═════ Text section ═════

The above is pretty close to the version I learned in the 1950's. Used to sing it to my kids who loved the inventive rhyming and phrasing. I've hunted for Brompton in my British Isles atlas. There are 5 Bromptons and 4 Bramptons listed but I could find no Brompton Road. I have no record of where I found the song, who I learned it from or of it's source. I had two "original" verses:

WOAD [Tune: Men of Harlech]

1] What's the use of wearing braces,
   Hats or spats or shoes with laces,
   Vests or pants you buy in places
   Down on Brompton Road.
   What's the use of shirts of cotton,
   Studs that always get forgotton?
   Those affairs are simply rotten;
   Better far is woad.

    Woad's the stuff to show men;
    Woad to scare your foemen.
    Boil it to a brilliant blue,
    And rub it on your legs and your abdomen.

Ancient Briton's never hit on
Anything as good as woad to fit on.

═════ Supplied material ═════

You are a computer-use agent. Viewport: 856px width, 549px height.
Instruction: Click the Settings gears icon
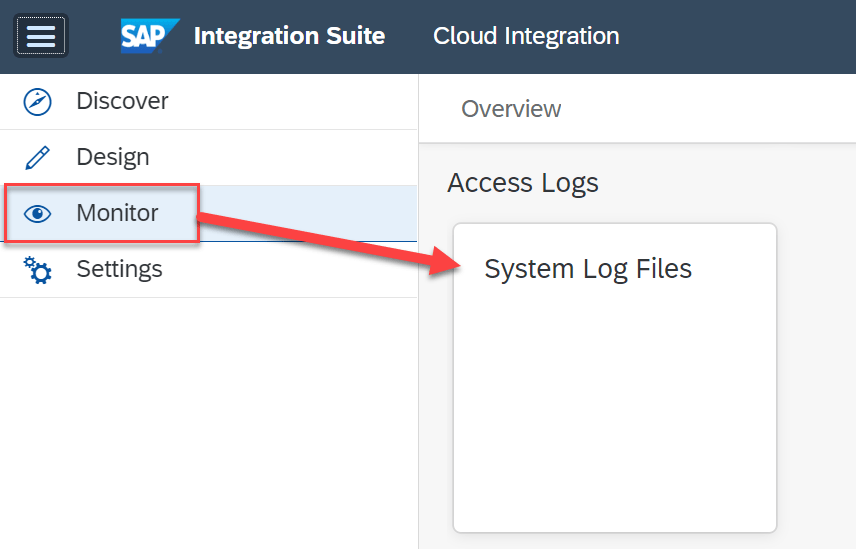[x=37, y=270]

═════

Problem set:
**a)** According to the text on the woad song, to what tune is the song sung?
**b)** Reproduce the passage of the text on the woad song starting at "The above is" and ending at "far is woad.".

Answers given:
**a)** Men of Harlech

**b)**
The above is pretty close to the version I learned in the 1950's. Used to sing it to my kids who loved the inventive rhyming and phrasing. I've hunted for Brompton in my British Isles atlas. There are 5 Bromptons and 4 Bramptons listed but I could find no Brompton Road. I have no record of where I found the song, who I learned it from or of it's source. I had two "original" verses:

WOAD [Tune: Men of Harlech]

1] What's the use of wearing braces,
   Hats or spats or shoes with laces,
   Vests or pants you buy in places
   Down on Brompton Road.
   What's the use of shirts of cotton,
   Studs that always get forgotton?
   Those affairs are simply rotten;
   Better far is woad.